The most recent form taken by the polarity between inside and outside is the dispute which has broken out over Jeffrey Masson’s assault on Freud for relinquishing the seduction theory of neurosis in favour of the analysis of fantasy life.19 Seen in these terms, it might lose something of the originality and drama which it claims for itself. A radical feminist issue (not just because Masson now chooses to describe himself as such), this polemic states more clearly than any other that the concept of an internal psychic dynamic is detrimental to politics — in this case explicitly feminism — since it denies to women an unequivocal accusation of the real. There must be no internal conflict, no desire and no dialogue; conflict must be external, the event must be wholly outside, if women are to have a legitimate voice. The psychoanalytic concept of the unconscious becomes a male conspiracy which takes from women the truth value of their speech. Kate Millett puts the argument better than Masson in the Barnard anthology on sexual politics:

Reich was the first to address the sexuality of the young in an age when Freud was analysing and curing young persons with sexual disorders on order and payment from their parents. Freud often dealt with children, especially females, who had been sexually abused; he resolved the entire problem by deciding that it was an Oedipal fantasy on their part. So female children were not only sexually abused, they had to assent that they imagined it. This process undermines sanity, since if what takes place isn’t real but imaginary, then you are at fault: you are illogical, as well as naughty, to have imagined an unimaginable act: incest. You ascribed guilt to your father, and you are also a very guilty, sexy little creature yourself. So much for you.20

Freud in fact never treated children, and the only child he had access to analytically — even indirectly — was male. But more important is the way that the idea of a conflictual, divided subjectivity, caught up in the register of fantasy, is directly opposed to the idea of legitimate protest as it is politically understood. The debate about political causality and the real event resolves itself into the issue of language. Political truth relies, therefore, on the concept of full speech. This throws slips and symptoms alike back into the outer darkness of aberration from which the Freudian attention to fantasy and the unconscious had originally served to rescue them.

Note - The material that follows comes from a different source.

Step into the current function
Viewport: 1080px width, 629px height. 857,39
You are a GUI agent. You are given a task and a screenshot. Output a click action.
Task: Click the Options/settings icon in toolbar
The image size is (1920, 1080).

The psychoanalytic attention to fantasy does not, however, discredit the utterance of the patient. To argue that Freud dismissed the traumas of his patients as ‘the fantasies of hysterical women who invented stories and told lies’ is a total misconstrual of the status psychoanalysis accords to fantasy, which was never assigned by Freud to the category of wilful untruth.21 In fact Freud’s move was the reverse — towards a dimension of reality all the more important for the subject because it goes way beyond anything that can, or needs to be, attested as fact. By seeing fantasy as a degradation of speech, by turning reality into nothing more than what can be empirically established as the case, it is Masson himself who places human subjects in the dock.

What can this discarding of the concept of fantasy make, for instance, of one of Masson’s own examples — the case of a twenty-nine-year-old woman who has sexual fantasies to the point of hallucination about her three-year-old nephew and who compulsively seeks reassurance from those around her that the event has not taken place? This example — in which desire belongs to the woman in relation to a male child and where what does not happen is hallucinated as if it had—is offered by Masson, without a trace of irony, as evidence that sexual impulses ‘which often lead to sexual acts’ on the part of adults towards children were ‘real’.22 Doesn’t this very example illustrate the vexed relation between actuality, memory, and fantasy which is the domain of the Freudian unconscious? And if we use this example to insist on the reality of seduction, where does that leave the woman if not simply accused, when her far more painful reality leaves her suspended between fantasy and the reality of the event? And again what should we make of the tension between Masson’s unequivocal appeal to ‘an actual world of sadness, misery and cruelty’ and his own recognition of a ‘need to repeat early sorrows’ which he recognises in his conclusion as one of the most genuine discoveries of Freud?23

Fantasy and the compulsion to repeat — these appear as the concepts against which the idea of a more fully political objection to injustice constantly stalls. It seems to me that this is the ground on to which the feminist debate about psychoanalysis has now moved; but in doing so it has merely underlined a more general problem for political analysis which has always been present in the radical readings of Freud. Which is how to reconcile the problem of subjectivity which assigns activity (but not guilt), fantasy (but not error), conflict (but not stupidity) to individual subjects — in this case women — with a form of analysis which can also recognise the force of structures in urgent need of social change?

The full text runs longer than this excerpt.